Eu ensinei Billy Wilder faixa do pôr do sol Na minha aula introdutória de cinema no semestre passado, a atenção mundial que James Handy recebeu após sua morte lembrava estranhamente o momento do filme de 1950, quando os repórteres cercaram a estrela do cinema mudo Norma Desmond, assassinando o roteirista Joe Gillis e dando-lhe a atenção que ela tanto desejava. Apenas Jim Handy é o oposto de Norma – um grande ator que por acaso também tem um ótimo personagem.
Conheci Jim durante um dos momentos mais desafiadores da minha vida. Minha mãe, Jeanne Wechsler, saiu dramaticamente de casa para perseguir seu sonho há muito adiado de ser atriz da Broadway. Jim foi um dos primeiros amigos que ela fez em Nova York. Embora minha mãe tivesse muitos namorados, Jim nunca namorou com ela, mas se uniu pelo amor mútuo pela atuação. ele estava no sabonete esperança de Ryanmas ele adora drama. Minha mãe me levou para vê-lo fazer uma produção off-Broadway de Arthur Miller todos os meus filhos. Na época, eu era estudante de medicina na Duke University e não tinha intenção de me tornar escritor ou de ter qualquer tipo de vida criativa, mas me inspirei ao ver Jim interpretar Chris Keller, um jovem idealista que confronta seu pai após a Segunda Guerra Mundial por vender peças defeituosas aos militares. Na peça, Chris menciona um piloto americano, um dos quais pode ter sido outro filho de seu pai que foi morto na guerra. É incrível que, décadas depois, ainda consiga sentir a raiva e a verdade de Jim naquela cena, um pai que coloca os seus próprios interesses acima dos do seu país, mesmo à custa de vidas inocentes, para obter lucros enormes.

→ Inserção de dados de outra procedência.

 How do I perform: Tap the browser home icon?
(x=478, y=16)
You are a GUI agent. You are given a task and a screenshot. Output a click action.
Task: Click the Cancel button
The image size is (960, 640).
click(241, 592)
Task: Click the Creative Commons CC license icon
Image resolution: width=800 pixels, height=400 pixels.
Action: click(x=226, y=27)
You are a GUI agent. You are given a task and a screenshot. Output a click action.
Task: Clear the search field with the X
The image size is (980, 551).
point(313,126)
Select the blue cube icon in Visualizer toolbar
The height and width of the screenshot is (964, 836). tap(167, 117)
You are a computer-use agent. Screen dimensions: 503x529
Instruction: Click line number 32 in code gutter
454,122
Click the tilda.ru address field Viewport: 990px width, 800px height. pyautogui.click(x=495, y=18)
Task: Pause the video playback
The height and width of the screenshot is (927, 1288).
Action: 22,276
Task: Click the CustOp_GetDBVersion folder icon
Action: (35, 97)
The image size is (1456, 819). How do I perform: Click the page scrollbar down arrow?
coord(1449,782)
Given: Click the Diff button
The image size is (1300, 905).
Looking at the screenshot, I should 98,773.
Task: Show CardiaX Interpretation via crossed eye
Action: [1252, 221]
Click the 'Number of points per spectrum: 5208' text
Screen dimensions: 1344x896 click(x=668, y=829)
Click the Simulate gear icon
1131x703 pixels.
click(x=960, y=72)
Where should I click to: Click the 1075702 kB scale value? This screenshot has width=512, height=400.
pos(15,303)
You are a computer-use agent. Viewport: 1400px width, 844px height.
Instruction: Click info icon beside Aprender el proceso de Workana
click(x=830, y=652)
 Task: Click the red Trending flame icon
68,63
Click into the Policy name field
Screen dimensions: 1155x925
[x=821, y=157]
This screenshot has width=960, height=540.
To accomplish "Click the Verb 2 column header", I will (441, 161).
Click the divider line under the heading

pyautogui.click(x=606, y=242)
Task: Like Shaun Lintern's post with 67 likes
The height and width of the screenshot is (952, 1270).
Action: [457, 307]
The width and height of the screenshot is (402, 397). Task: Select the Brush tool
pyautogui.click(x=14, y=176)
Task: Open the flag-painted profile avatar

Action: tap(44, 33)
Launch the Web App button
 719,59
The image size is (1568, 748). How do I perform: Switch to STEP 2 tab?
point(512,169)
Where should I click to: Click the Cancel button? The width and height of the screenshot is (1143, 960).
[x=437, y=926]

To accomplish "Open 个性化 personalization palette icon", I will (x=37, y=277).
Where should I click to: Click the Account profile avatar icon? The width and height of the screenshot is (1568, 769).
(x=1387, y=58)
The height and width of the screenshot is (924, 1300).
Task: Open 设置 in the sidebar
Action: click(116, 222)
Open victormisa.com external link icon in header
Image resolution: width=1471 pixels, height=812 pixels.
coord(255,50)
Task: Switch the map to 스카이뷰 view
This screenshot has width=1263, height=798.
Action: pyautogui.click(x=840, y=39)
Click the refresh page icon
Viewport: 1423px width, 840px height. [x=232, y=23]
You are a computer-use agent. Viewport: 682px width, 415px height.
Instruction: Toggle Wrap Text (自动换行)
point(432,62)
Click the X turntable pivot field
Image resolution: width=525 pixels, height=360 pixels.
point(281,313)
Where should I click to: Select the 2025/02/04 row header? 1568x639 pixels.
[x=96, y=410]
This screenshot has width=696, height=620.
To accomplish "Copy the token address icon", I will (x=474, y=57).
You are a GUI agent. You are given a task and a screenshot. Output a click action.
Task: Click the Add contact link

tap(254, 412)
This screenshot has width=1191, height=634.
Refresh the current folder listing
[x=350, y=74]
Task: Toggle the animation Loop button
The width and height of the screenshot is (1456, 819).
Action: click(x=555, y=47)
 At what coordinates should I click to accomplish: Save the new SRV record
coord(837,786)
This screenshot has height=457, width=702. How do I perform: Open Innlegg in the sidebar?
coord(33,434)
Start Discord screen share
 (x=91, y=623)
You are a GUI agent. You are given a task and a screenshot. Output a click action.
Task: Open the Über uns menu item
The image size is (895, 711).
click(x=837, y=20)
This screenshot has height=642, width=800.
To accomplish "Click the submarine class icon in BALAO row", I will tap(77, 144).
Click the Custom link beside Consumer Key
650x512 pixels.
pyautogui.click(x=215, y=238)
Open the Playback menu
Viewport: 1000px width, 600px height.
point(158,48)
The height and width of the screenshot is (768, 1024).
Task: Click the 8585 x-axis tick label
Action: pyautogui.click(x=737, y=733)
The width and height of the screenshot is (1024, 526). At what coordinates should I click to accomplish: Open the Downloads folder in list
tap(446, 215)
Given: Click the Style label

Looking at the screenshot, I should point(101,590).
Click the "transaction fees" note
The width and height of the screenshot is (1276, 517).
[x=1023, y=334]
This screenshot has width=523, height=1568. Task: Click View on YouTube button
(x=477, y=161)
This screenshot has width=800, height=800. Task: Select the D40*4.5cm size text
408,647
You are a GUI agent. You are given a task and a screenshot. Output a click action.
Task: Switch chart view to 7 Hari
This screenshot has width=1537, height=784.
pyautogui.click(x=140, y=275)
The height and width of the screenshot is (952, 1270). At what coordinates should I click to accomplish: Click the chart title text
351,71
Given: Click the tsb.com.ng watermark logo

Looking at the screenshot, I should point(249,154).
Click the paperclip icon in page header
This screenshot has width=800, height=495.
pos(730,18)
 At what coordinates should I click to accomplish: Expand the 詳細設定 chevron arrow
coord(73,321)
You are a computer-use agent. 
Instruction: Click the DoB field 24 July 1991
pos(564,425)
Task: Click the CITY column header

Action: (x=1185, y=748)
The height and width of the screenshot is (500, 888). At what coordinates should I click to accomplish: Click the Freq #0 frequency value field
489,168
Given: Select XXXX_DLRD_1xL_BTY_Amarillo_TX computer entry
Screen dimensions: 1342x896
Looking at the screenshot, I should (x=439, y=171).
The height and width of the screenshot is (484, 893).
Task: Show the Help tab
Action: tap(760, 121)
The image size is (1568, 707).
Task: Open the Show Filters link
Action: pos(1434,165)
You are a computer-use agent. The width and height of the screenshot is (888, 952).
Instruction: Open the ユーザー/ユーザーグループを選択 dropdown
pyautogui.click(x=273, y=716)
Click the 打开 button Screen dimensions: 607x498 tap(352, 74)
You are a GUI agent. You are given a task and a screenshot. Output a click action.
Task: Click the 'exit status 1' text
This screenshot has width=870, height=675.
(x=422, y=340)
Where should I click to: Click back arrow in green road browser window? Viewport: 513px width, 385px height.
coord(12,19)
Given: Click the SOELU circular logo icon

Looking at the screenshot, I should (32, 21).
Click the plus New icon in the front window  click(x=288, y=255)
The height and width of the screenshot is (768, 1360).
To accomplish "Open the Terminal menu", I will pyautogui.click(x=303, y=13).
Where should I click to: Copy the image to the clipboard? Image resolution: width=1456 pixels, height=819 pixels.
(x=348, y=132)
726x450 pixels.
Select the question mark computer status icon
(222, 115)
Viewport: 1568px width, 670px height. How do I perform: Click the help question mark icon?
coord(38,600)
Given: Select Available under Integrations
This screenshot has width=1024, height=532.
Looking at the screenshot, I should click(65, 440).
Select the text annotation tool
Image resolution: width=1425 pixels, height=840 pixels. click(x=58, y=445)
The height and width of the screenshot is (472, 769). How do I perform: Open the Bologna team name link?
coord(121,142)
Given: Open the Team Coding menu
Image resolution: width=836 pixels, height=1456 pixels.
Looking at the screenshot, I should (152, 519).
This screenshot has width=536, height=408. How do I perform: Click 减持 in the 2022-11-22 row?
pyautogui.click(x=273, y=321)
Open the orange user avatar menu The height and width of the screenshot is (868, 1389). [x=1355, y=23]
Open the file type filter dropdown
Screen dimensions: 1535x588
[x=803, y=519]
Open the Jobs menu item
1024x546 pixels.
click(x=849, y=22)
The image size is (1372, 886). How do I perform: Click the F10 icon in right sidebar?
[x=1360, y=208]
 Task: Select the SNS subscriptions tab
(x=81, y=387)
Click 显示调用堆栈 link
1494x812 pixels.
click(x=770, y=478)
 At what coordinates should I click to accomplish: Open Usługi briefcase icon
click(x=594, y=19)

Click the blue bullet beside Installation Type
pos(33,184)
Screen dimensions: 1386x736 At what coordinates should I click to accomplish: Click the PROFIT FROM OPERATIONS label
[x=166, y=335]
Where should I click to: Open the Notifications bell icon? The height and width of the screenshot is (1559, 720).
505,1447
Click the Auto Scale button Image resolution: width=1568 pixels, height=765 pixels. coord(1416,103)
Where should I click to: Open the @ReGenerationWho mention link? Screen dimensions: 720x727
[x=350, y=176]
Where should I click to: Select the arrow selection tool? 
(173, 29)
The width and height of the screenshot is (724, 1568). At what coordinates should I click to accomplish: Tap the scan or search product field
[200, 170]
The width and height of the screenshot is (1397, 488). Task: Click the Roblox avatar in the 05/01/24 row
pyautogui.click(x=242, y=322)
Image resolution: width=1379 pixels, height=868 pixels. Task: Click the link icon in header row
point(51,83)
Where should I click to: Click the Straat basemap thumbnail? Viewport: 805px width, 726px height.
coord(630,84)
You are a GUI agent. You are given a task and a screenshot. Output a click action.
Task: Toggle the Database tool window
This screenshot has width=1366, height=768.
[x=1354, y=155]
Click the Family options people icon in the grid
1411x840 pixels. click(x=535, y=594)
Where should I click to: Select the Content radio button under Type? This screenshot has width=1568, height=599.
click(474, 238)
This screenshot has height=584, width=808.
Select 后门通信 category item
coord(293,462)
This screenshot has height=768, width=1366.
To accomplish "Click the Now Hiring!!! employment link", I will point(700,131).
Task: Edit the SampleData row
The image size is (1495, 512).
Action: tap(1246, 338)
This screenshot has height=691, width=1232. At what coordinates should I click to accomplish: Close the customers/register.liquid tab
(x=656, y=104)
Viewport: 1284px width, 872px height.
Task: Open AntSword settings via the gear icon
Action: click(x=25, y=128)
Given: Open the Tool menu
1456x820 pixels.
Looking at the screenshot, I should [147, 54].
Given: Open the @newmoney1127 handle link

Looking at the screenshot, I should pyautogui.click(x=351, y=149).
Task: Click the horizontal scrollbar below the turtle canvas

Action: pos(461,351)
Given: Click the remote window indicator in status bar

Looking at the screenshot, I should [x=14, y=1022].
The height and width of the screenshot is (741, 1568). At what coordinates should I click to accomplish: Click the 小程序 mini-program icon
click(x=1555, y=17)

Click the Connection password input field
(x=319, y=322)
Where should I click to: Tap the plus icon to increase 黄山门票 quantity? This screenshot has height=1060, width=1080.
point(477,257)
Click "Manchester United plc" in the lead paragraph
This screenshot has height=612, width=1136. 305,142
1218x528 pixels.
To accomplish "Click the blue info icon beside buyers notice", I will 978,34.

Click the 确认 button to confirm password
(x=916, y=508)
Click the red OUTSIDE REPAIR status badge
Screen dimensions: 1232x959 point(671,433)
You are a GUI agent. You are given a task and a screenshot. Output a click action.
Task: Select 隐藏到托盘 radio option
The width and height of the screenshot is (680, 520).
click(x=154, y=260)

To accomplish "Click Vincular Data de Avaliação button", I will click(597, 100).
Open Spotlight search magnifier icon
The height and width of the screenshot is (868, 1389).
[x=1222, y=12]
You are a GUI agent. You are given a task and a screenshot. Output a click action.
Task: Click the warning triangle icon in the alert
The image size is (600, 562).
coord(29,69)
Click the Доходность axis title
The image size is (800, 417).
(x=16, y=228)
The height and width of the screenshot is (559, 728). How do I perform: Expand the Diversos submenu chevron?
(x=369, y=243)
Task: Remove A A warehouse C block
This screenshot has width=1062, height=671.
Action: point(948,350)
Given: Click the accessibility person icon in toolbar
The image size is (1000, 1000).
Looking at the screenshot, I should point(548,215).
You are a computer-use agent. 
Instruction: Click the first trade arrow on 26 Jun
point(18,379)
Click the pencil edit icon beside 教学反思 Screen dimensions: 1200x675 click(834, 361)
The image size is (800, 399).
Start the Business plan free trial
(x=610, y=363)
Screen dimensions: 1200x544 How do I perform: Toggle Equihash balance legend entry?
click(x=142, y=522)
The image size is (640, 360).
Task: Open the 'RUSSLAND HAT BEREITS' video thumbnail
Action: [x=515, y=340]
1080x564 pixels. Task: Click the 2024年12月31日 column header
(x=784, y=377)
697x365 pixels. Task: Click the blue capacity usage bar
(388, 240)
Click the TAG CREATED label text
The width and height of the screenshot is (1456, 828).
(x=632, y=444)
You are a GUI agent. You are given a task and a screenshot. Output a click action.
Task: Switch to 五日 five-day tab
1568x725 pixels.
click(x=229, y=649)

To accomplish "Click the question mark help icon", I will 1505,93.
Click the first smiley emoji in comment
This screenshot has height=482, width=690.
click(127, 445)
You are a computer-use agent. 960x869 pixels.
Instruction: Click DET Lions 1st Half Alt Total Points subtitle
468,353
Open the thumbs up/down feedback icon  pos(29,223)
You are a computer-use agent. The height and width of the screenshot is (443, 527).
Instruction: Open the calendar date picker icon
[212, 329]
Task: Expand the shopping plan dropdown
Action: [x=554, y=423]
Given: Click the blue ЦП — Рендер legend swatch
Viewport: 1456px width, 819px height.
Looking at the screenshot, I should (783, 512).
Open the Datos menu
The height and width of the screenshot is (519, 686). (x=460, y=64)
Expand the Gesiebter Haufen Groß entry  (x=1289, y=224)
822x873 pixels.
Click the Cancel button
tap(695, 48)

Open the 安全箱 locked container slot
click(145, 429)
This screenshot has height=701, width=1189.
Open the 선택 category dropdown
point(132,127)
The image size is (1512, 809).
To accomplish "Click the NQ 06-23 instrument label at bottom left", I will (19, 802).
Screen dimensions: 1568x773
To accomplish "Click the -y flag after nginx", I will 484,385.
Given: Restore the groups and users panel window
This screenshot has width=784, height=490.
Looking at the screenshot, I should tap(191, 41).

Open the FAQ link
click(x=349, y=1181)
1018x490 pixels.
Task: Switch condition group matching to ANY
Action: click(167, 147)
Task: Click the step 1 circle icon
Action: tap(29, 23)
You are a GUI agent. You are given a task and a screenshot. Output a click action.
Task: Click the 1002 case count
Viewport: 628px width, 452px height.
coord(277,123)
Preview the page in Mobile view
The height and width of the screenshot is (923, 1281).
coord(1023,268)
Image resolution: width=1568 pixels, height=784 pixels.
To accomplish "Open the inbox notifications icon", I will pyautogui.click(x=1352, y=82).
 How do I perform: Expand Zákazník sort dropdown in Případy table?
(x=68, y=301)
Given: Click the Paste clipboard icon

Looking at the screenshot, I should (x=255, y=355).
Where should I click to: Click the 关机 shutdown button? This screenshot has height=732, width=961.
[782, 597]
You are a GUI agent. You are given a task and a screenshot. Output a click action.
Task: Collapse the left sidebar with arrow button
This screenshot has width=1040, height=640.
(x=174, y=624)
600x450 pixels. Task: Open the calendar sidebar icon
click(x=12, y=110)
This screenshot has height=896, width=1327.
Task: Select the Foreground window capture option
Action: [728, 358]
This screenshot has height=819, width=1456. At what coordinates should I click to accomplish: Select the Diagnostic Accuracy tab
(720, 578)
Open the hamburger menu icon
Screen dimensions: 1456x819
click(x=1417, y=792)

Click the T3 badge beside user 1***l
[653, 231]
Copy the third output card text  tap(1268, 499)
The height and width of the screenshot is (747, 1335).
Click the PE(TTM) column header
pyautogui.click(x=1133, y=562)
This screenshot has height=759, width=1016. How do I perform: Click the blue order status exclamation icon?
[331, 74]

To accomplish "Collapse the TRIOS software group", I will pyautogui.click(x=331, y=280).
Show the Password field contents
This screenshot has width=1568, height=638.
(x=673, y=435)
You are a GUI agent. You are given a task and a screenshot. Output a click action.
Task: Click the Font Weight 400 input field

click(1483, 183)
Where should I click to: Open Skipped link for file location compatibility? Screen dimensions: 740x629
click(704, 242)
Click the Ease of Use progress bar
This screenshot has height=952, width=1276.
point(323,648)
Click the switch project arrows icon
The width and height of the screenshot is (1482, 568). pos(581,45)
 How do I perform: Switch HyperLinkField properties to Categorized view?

Jim está recorrendo à sua própria experiência. Ele foi forçado a adiar seus sonhos de atuação quando foi convocado para a Guerra do Vietnã e serviu por 11 meses na 196ª Brigada de Infantaria Leve em Tay Ninh. Numa entrevista de 2013, ele descreveu 27 dias de combates intensos, com a selva tão escura “que não dava para ver as mãos na frente do rosto” e camaradas “caindo no chão, gritando por suas mães”. Ele voltou para casa como um pacifista cujos valores de empatia e compaixão estavam alinhados com os de minha mãe.
Esta semana li sobre seu amigo Brian Delate, que conheceu Jim no Vietnam Veterans Theatre em Nova York e o conhece há mais de 40 anos. “Devido à natureza da sua morte e ao facto de estarmos a viver na arena da matança nos anos 60, teve uma ressonância diferente”, disse ele à AP. “Pensando em Jim na década de 1970, é fácil esquecer o quão mal tratamos os veteranos do Vietnã – e Jim transmite tudo isso através do drama aqui.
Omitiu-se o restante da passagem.